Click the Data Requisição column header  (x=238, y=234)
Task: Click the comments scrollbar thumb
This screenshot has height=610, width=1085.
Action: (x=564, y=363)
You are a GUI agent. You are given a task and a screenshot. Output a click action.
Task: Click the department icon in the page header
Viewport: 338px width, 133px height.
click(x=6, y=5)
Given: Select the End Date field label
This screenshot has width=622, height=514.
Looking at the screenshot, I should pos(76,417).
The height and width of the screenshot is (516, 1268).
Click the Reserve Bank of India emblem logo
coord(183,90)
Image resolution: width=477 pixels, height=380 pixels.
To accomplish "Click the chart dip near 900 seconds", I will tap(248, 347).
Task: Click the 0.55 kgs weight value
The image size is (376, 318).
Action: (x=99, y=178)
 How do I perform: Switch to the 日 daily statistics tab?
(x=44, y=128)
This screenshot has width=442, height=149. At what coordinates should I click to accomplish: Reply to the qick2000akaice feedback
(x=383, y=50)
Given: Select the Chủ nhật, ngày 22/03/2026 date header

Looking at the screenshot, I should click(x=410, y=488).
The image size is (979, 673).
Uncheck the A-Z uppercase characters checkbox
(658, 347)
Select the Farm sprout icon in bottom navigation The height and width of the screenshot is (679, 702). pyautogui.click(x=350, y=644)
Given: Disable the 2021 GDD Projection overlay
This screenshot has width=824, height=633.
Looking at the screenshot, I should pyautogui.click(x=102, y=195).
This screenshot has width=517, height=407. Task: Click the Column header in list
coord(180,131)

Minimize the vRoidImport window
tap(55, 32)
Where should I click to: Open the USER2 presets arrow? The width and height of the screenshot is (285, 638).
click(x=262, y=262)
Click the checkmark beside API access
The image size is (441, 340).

####################

> _WHAT THE TASK REQUIRES_:
Please retype, without any change, the line containing "You are a GUI" and every line after it to the end of the entries above, and only those.

> _SOLVED EXERCISE_:
You are a GUI agent. You are given a task and a screenshot. Output a click action.
Task: Click the department icon in the page header
Viewport: 338px width, 133px height.
click(x=6, y=5)
Given: Select the End Date field label
This screenshot has width=622, height=514.
Looking at the screenshot, I should pos(76,417).
The height and width of the screenshot is (516, 1268).
Click the Reserve Bank of India emblem logo
coord(183,90)
Image resolution: width=477 pixels, height=380 pixels.
To accomplish "Click the chart dip near 900 seconds", I will tap(248, 347).
Task: Click the 0.55 kgs weight value
The image size is (376, 318).
Action: (x=99, y=178)
 How do I perform: Switch to the 日 daily statistics tab?
(x=44, y=128)
This screenshot has width=442, height=149. At what coordinates should I click to accomplish: Reply to the qick2000akaice feedback
(x=383, y=50)
Given: Select the Chủ nhật, ngày 22/03/2026 date header

Looking at the screenshot, I should click(x=410, y=488).
The image size is (979, 673).
Uncheck the A-Z uppercase characters checkbox
(658, 347)
Select the Farm sprout icon in bottom navigation The height and width of the screenshot is (679, 702). pyautogui.click(x=350, y=644)
Given: Disable the 2021 GDD Projection overlay
This screenshot has width=824, height=633.
Looking at the screenshot, I should pyautogui.click(x=102, y=195).
This screenshot has width=517, height=407. Task: Click the Column header in list
coord(180,131)

Minimize the vRoidImport window
tap(55, 32)
Where should I click to: Open the USER2 presets arrow? The width and height of the screenshot is (285, 638).
click(x=262, y=262)
Click the checkmark beside API access
The image size is (441, 340).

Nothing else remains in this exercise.